District information
- Type: Independent school district
- Grades: Pre-K through 12
- Superintendent: Joel Rodgers
- Schools: 2 (2018-19)
- NCES District ID: 4808160

Students and staff
- Students: 178 (2010-11)
- Teachers: 28.00(2018-19) (on full-time equivalent (FTE) basis)
- Student–teacher ratio: 9.00 (2009-10)
- Athletic conference: UIL Class 1A 6-man Football Division II
- District mascot: Bulldogs
- Colors: Blue, white

Other information
- TEA District Accountability Rating for 2011-12: Academically Unacceptable
- Website: Amherst ISD

= Amherst Independent School District =

School district in Texas

Amherst Independent School District is a public school district based in Amherst, Texas (USA). The district operates one K-12 school, Amherst School.

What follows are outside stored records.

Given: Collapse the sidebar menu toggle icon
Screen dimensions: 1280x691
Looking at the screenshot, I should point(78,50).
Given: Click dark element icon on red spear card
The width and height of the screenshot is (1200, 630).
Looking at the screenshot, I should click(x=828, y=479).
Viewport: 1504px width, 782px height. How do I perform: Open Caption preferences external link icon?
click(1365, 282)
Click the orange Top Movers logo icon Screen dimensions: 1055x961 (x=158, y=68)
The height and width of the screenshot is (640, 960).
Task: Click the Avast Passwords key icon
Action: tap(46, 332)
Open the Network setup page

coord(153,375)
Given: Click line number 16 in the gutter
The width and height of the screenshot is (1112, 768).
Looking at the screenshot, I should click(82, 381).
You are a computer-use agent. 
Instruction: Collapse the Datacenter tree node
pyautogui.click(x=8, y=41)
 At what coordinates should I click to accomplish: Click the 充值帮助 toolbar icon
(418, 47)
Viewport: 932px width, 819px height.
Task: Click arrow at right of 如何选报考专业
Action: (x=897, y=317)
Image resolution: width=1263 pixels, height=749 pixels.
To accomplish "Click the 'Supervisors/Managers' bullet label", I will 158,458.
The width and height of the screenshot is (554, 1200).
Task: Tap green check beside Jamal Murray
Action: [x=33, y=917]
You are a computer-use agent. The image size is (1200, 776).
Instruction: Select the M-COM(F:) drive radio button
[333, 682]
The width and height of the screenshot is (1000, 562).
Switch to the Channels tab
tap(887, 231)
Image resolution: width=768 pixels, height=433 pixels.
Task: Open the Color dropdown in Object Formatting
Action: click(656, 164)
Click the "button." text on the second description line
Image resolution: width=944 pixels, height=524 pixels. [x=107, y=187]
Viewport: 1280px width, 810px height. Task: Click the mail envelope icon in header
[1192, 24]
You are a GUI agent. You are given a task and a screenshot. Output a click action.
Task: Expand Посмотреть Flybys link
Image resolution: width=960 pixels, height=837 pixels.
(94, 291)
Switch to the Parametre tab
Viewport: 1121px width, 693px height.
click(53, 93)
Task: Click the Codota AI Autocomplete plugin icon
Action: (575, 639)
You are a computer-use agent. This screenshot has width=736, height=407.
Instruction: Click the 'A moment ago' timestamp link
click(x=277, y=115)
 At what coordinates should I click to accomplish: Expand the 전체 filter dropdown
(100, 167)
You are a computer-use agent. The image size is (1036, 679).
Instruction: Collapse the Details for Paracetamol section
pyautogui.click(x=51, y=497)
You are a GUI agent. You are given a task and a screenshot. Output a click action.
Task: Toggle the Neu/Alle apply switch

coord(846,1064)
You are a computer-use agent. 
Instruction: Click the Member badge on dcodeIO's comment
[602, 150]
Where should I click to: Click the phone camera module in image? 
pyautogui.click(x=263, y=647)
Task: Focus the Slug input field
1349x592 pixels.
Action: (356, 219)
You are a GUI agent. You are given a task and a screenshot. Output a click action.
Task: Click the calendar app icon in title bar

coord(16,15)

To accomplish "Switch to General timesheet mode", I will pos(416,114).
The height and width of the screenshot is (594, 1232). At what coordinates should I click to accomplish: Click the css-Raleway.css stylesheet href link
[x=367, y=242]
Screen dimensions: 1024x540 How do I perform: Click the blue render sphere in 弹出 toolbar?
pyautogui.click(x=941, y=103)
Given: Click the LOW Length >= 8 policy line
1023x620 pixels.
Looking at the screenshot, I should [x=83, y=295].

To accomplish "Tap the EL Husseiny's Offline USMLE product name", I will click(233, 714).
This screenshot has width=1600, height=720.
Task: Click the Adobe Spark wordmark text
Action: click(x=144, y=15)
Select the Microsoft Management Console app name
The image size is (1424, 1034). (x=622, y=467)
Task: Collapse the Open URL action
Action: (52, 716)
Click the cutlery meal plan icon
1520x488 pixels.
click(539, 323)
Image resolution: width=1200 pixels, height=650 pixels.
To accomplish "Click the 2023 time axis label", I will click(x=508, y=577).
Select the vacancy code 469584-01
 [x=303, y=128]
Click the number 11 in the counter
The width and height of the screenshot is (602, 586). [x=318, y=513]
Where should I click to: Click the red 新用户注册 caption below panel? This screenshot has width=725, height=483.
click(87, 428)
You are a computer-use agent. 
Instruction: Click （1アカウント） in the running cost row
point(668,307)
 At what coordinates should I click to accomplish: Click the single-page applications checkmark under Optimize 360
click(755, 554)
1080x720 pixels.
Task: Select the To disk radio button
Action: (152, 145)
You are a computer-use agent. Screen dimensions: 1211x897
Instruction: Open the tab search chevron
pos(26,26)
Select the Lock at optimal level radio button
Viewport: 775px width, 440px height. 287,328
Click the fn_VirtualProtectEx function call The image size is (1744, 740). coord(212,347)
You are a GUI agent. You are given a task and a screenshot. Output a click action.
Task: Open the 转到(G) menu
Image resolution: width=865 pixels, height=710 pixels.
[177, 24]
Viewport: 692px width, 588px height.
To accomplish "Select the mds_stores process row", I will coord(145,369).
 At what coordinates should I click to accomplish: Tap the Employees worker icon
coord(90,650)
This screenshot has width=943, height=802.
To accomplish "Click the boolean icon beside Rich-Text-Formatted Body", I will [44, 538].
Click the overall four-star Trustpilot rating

The district includes a section of central Lamb County.

==Finances==
In the 2010–2011 school year, the appraised valuation of property in the district was $51,219,000. The maintenance tax rate was $0.104 and the bond tax rate was $0.000 per $100 of appraised valuation.

In the 2019–2021 school year, the overall expenditure was $1,945,848.

==Academic achievement==
In 2011, the school district was rated "academically unacceptable" by the Texas Education Agency. Six percent of districts in Texas in 2011 received the same rating. No state accountability ratings were to be given to districts in 2012. A school district in Texas can receive one of four possible rankings from the Texas Education Agency: exemplary (the highest possible ranking), recognized, academically acceptable and academically unacceptable (the lowest possible ranking).

Historical district TEA accountability ratings
- 2004: academically acceptable
- 2005: academically acceptable
- 2006: academically acceptable
- 2007: academically acceptable
- 2008: academically acceptable
- 2009: academically acceptable
- 2010: academically acceptable
- 2011: academically unacceptable

In 2015, the school was rated "Met Standard" by the Texas Education Agency.

==Schools==
In the 2011–2012 school year, the district had students in two schools.
- Amherst School (grades PK-12)
- PEP (grades 9–12)

===Athletics===
Amherst High School participates in Basketball, American football, Track/cross country and Golf for boys. The school also participates Basketball Track/cross country and Golf for girls. For the 2012 through 2014 school years, Amherst High School was to play six-man football in UIL Class 1A 6-man Football Division II.

The Amherst Bulldogs compete in these sports:

Cross Country, 6-Man Football, Basketball, Golf, Tennis & Track.